▶ The problem
Copy out the stretch of the data from the line containing "How do I perform: Halve" through the line containing "Action: pos(95,30)", both included, and nothing else.

Collected data entries:
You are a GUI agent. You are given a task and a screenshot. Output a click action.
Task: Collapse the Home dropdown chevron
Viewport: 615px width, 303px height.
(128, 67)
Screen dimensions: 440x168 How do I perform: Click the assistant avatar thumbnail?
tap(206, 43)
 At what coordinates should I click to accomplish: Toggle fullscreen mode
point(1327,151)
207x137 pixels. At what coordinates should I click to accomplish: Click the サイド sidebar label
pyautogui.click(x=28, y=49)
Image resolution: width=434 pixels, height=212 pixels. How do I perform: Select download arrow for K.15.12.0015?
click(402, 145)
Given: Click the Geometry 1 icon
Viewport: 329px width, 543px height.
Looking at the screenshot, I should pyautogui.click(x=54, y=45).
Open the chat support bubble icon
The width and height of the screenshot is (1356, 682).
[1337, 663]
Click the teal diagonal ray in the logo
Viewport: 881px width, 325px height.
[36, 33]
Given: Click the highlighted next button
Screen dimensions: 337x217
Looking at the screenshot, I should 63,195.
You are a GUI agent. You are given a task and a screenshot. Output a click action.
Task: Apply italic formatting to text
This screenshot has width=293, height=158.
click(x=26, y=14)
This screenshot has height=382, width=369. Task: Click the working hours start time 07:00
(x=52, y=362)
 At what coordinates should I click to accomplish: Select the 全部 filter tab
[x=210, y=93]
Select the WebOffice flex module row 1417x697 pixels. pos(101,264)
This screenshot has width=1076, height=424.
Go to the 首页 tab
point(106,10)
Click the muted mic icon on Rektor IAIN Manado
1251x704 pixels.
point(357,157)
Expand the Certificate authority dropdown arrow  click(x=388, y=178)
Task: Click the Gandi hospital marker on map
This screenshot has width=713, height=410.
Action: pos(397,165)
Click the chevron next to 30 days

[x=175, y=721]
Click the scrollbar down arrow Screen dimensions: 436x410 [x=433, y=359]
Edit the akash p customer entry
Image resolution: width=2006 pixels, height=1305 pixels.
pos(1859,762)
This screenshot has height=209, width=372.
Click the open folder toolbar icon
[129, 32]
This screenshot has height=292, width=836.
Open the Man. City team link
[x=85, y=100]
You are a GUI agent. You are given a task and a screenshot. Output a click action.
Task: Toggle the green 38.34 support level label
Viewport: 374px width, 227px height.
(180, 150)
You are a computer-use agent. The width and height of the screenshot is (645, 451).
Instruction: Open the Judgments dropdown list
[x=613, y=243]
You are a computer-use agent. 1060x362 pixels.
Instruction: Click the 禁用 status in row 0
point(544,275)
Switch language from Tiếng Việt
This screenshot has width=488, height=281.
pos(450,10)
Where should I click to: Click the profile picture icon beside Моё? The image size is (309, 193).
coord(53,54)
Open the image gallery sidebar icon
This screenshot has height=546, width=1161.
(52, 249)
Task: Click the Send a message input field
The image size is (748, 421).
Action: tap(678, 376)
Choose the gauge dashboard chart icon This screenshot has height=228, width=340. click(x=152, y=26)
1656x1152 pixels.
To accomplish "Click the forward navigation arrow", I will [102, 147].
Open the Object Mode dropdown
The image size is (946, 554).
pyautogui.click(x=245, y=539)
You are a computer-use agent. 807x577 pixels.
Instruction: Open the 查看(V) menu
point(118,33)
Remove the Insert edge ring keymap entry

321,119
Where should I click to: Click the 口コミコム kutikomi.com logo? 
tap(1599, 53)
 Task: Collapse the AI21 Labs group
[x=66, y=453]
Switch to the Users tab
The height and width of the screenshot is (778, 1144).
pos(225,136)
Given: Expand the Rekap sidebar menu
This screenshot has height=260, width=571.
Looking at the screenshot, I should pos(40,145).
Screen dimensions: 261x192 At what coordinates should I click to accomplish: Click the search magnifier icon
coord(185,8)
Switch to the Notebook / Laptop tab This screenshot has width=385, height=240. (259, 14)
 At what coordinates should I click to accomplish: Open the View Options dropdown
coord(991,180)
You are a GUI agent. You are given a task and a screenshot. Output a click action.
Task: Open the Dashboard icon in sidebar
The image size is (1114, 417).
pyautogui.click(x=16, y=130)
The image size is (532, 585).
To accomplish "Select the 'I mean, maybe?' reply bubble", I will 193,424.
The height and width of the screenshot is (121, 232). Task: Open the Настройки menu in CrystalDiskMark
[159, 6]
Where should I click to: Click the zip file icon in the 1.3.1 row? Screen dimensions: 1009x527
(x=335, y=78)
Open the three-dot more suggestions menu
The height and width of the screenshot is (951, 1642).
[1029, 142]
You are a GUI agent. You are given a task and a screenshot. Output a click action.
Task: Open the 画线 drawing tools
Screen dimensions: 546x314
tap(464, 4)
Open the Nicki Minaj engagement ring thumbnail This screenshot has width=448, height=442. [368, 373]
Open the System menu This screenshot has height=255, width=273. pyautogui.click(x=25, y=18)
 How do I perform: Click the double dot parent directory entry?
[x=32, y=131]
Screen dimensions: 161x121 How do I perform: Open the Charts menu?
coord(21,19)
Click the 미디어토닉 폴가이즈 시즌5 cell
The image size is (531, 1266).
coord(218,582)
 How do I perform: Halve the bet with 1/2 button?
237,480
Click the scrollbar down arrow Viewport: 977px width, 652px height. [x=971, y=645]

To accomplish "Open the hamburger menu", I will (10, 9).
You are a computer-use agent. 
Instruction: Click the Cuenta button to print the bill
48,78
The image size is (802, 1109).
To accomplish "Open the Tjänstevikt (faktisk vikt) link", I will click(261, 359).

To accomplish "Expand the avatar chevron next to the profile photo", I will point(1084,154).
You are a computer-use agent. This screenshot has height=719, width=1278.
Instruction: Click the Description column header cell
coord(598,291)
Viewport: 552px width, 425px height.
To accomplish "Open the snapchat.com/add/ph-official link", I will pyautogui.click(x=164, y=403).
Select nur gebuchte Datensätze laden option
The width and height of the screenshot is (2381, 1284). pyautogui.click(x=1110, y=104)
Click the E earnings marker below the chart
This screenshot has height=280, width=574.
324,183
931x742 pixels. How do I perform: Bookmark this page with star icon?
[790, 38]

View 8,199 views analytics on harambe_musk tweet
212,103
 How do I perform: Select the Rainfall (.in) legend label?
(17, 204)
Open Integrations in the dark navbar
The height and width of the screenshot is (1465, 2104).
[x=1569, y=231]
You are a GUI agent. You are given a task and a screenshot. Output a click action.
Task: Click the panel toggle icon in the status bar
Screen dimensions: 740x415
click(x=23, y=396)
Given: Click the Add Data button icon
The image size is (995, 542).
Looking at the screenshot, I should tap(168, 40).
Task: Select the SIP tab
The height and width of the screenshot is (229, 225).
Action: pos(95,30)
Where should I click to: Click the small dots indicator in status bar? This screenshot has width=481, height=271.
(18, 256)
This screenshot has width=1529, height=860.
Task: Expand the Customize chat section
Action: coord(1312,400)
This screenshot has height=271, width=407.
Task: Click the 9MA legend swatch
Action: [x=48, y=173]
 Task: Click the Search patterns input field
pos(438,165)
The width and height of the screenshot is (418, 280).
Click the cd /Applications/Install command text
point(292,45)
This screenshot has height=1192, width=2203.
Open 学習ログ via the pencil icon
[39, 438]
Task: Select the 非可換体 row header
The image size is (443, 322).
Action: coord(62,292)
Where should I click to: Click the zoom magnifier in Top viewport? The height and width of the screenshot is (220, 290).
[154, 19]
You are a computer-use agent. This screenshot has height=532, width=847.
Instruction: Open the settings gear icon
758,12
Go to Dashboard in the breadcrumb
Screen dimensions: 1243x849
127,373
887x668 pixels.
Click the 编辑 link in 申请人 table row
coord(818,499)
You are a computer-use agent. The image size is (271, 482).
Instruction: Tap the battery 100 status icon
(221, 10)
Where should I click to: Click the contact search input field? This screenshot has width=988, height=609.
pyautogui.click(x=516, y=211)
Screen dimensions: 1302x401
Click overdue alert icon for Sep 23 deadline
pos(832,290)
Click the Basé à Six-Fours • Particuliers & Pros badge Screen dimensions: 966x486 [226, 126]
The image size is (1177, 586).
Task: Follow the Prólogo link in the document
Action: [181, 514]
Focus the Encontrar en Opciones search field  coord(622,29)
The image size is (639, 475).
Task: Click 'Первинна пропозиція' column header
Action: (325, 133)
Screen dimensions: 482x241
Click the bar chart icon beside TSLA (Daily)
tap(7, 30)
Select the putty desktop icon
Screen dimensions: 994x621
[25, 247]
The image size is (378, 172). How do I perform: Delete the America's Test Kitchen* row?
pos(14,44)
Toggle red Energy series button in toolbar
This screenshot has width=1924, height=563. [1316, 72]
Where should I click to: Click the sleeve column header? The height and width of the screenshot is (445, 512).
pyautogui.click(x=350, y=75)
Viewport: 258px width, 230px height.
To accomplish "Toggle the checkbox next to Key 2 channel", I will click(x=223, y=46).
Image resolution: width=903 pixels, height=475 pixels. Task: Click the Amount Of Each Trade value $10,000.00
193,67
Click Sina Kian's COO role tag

▶ Answer for the task
 How do I perform: Halve the bet with 1/2 button?
237,480
Click the scrollbar down arrow Viewport: 977px width, 652px height. [x=971, y=645]

To accomplish "Open the hamburger menu", I will (10, 9).
You are a computer-use agent. 
Instruction: Click the Cuenta button to print the bill
48,78
The image size is (802, 1109).
To accomplish "Open the Tjänstevikt (faktisk vikt) link", I will click(261, 359).

To accomplish "Expand the avatar chevron next to the profile photo", I will point(1084,154).
You are a computer-use agent. This screenshot has height=719, width=1278.
Instruction: Click the Description column header cell
coord(598,291)
Viewport: 552px width, 425px height.
To accomplish "Open the snapchat.com/add/ph-official link", I will pyautogui.click(x=164, y=403).
Select nur gebuchte Datensätze laden option
The width and height of the screenshot is (2381, 1284). pyautogui.click(x=1110, y=104)
Click the E earnings marker below the chart
This screenshot has height=280, width=574.
324,183
931x742 pixels. How do I perform: Bookmark this page with star icon?
[790, 38]

View 8,199 views analytics on harambe_musk tweet
212,103
 How do I perform: Select the Rainfall (.in) legend label?
(17, 204)
Open Integrations in the dark navbar
The height and width of the screenshot is (1465, 2104).
[x=1569, y=231]
You are a GUI agent. You are given a task and a screenshot. Output a click action.
Task: Click the panel toggle icon in the status bar
Screen dimensions: 740x415
click(x=23, y=396)
Given: Click the Add Data button icon
The image size is (995, 542).
Looking at the screenshot, I should tap(168, 40).
Task: Select the SIP tab
The height and width of the screenshot is (229, 225).
Action: pos(95,30)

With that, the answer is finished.